- Your objective
Can you rewrite the records below with "Identify the location of" changed to "Find the position of" and everything else left as it is?

· · · ·

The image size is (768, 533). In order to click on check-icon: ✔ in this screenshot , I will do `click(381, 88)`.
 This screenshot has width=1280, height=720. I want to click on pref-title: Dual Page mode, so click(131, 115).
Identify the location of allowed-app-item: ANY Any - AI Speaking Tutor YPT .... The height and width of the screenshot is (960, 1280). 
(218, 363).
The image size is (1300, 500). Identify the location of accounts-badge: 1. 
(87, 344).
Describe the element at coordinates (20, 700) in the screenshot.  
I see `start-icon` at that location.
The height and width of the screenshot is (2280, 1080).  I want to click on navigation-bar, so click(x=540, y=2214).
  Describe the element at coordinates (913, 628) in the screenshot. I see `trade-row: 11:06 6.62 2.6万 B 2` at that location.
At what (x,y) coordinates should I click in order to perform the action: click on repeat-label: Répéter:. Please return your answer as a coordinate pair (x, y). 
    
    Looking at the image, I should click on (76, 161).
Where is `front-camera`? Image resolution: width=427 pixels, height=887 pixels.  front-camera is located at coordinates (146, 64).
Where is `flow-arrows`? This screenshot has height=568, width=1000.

· · · ·

- Answer to the problem
The image size is (768, 533). In order to click on check-icon: ✔ in this screenshot , I will do `click(381, 88)`.
 This screenshot has width=1280, height=720. I want to click on pref-title: Dual Page mode, so click(131, 115).
Find the position of allowed-app-item: ANY Any - AI Speaking Tutor YPT .... The height and width of the screenshot is (960, 1280). 
(218, 363).
The image size is (1300, 500). Find the position of accounts-badge: 1. 
(87, 344).
Describe the element at coordinates (20, 700) in the screenshot.  
I see `start-icon` at that location.
The height and width of the screenshot is (2280, 1080).  I want to click on navigation-bar, so click(x=540, y=2214).
  Describe the element at coordinates (913, 628) in the screenshot. I see `trade-row: 11:06 6.62 2.6万 B 2` at that location.
At what (x,y) coordinates should I click in order to perform the action: click on repeat-label: Répéter:. Please return your answer as a coordinate pair (x, y). 
    
    Looking at the image, I should click on (76, 161).
Where is `front-camera`? Image resolution: width=427 pixels, height=887 pixels.  front-camera is located at coordinates (146, 64).
Where is `flow-arrows`? This screenshot has height=568, width=1000.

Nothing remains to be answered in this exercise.